# Ag tractors



## DGODGR (Nov 30, 2008)

This subject was raised, and not fully addressed, in the "Switching to Blowers" thread. I have been looking seriously at this model and would like to open a discussion. With over 500 posts in the previously mentioned thread I thought it best to start a new one. 
I have looked at, and received a quote for, a Kubota M100. Right now it I think I would get the best support from the Kubota dealer. They are the closest to me, have a decent rental fleet (especially considering lack of Ag work in winter time ), and they are the biggest Kubota dealer in the region. I have a John Deere dealer that is an hour West and a New Holland dealer that is an hour South. I have a Cat dealer in town so I could include the Challenger line (made by AGCO I believe). I have not seen many units at the dealer so I'm not sure about support. I have looked on the web and I am having a hard time determining which machines are compatible with the M100. From Deere I looked at the 5000 series and "built" one on line. It came out to $68K without the loader! That's about $17k more than the M100. I have yet to visit and get quotes from the other dealers so I don't yet have all the info. I am interested in discussing machines big enough to handle the large blowers (+/- 92"). From what I've read that will be in the 100 HP range (with at least 75 HP at the PTO).
I have some experience with Kubota tractors (35 years ago) and they were bomb proof back then.
Brand experience and preference would be good info. Questions:
1) If the others are more money than the Kubota are they worth it and why?
2) How should the machine be equipped?
a) Are chin weights required, if so how much?
b) How many remotes?
c) Fluid filled tires?
4) Anything else I am not thinking of.


----------



## JD Dave (Mar 20, 2007)

Kubota makes a good tractor and I wouldn't steer you from that but don't use prices from building one online as they generally use list prices. There is no way a Deere is 17k more unless you aren't comparing apples. You shouldn't need wheel weights when only using a blower, 4 or 5 hundred lbs of weights out front will make the tractor handle better but you can always add them later if you really feel you need them. Most tractors come with 2 remotes and that will be enough for the chute, you will need another one if you have a hydraulic back drag edge.


----------



## DGODGR (Nov 30, 2008)

The inside of the Kubota seemed to leave a little bit to be desired when thinking about spending some serious hours in it. This despite them touting there new cab as the best thing since sliced bread (paraphrasing of course). They also had a 95x on the lot. It was used and only had 958 hours on it. Unfortunately it seemed a bit rough on the inside. It was a rental unit but my industrial tractors don't get rough inside for several thousand hours. It even had cracked plastic on the interior panels. I can only imagine the cab must be flexing separate from the fame for this to happen. That and poor attention to detail. I know this is not the "meat and potatoes" of a tractor but it is the interface between machine and operator. Needless to say this gives me pause about the longevity of the unit. The cab interior anyway.


----------



## RLM (Jan 12, 2006)

We just bought a JD 5101 this fall with a SHoule inverted blower. It has air ride seat, full fenders, full lights, etc. equiped for loader (tractor side but no loader), best radio, with the blower it was 62ish, (pmt is 1050 for 60 @ 1.14 %, only due to intrest on blower unit, other wise would be 0% on tractor). We couldn't get a serious responce from either the Kubota or New Holland dealer, they just through out a number, no build, no specs, like we were wasting their time. The number was VERY similiar to JD pricing, JD had better finance rates, plus took us serious, & I buy my lawn equipment from them. The dealership has 5 or 6 stores in the area & JD NE warehouse is in syacuce (about 2 hrs away).

### RECORDED DATA
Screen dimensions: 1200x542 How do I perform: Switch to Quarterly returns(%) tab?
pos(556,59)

==

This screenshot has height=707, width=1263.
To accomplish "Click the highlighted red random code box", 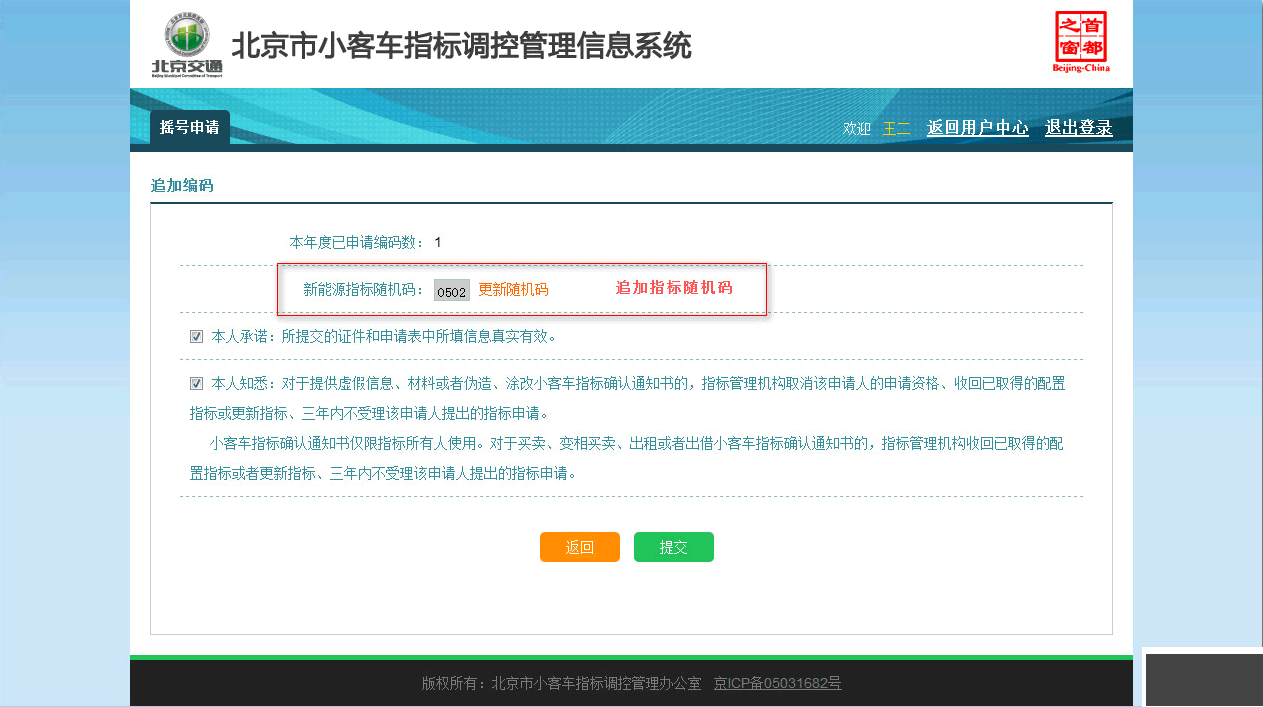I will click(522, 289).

### WORK TO COMPLETE
1. In the ag tractors thread, how many hours did the used Kubota 95x on the dealer's lot have?
2. Continue the ag tractors thread by writing the next post after the last one shown.
The material after the ag tractors thread is separate from the thread.

### ANSWERS PER TASK
1. 958 hours.

2.
----------



## In2toys (Jan 25, 2006)

What's the altitude where you'll be using it? Factor that in when deciding on HP & Blower size.


----------



## DGODGR (Nov 30, 2008)

I have two potential places in mind for this idea. Elevation could be 6,500 to 9,500 feet. Whatever machine I buy will have to be turbo charged. When using my excavation machines at these altitudes I do not notice any power loss so I am assuming that a 100 HP Ag tractor would not loss much productivity. The Kubota has 84 HP at the PTO. What is the minimum HP needed for a 92" inverted blower?


----------



## edgeair (Sep 26, 2010)

I would think that you are sizing it about right hp wise for that blower. Look also at the weights of the units. When I was in the market for a tractor last year, the Kubota was 1500+ lbs lighter than both the NH and the JD. I ended up with the 6115D Deere (115 hp, around 105 pto) and am really happy with it. Very bare bones options wise (which is similar to the Kubota), but pushes snow like a tank (the extra weight helps) and runs the blower like a top (96"). I use a 9' wide pusher and I literally can't stop the thing even pushing through a pile. I did not add liquid to the tires or any weights to the unit.

With loader it came out to about $54 CAD, and that was for an upgraded 673 (heavier) loader. It did have 70 hours on it (demo). 

I don't think you will notice any appreciable difference on a turbo engine with those altitudes. Financing is great on them right now 60 months 0%. They also made a 100 hp model I believe that would be around that 90 hp mark.


----------



## DGODGR (Nov 30, 2008)

For my model I do not plan on mounting a pusher, or anything else for that matter, up front so I don't think weight will be an issue (so long as I can pick up the blower and keep the front end on the ground).


----------



## edgeair (Sep 26, 2010)

DGODGR;1404869 said:


> For my model I do not plan on mounting a pusher, or anything else for that matter, up front so I don't think weight will be an issue (so long as I can pick up the blower and keep the front end on the ground).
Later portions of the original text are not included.